O caso de Lito, por sua vez, mostra por que esse diálogo não é apenas acadêmico. É urgente. As redes sociais podem dar visibilidade às doenças raras, mobilizar pessoas e aproximar pacientes de pesquisadores. Isso é positivo. Mas um caso individual, por mais comovente que seja, não pode se transformar em evidência científica. Também não podemos permitir que a lógica das redes — na qual a velocidade da informação muitas vezes supera a verificação — determine aquilo que é seguro ou eficaz em saúde.
Precisamos resistir à falsa oposição entre compaixão e ciência. Defender a ciência não é ser indiferente ao sofrimento. E defender o paciente não significa defender qualquer intervenção apenas porque ela representa sua última esperança. Às vezes, proteger o paciente também significa reconhecer a incerteza, admitir os limites do conhecimento disponível e exigir que a inovação demonstre aquilo que promete.
Talvez o grande desafio do Direito da Saúde contemporâneo seja exatamente esse: construir uma ponte entre a esperança de quem sofre e a prudência de quem pesquisa. No caso de Lito, não devemos escolher entre humanidade e ciência. Devemos exigir as duas.

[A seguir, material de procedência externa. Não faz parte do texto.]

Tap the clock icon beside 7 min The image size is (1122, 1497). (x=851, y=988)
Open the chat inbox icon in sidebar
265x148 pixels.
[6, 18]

O paciente com uma doença rara não pode ser abandonado porque a ciência ainda não encontrou respostas. Mas também não pode ser entregue a soluções sem evidência em nome da urgência.
Entre a esperança e a evidência existe um espaço. É nesse espaço que devem estar o Direito, a Bioética, o Direito Farmacêutico e uma ciência comprometida, acima de tudo, com a vida e a dignidade humana.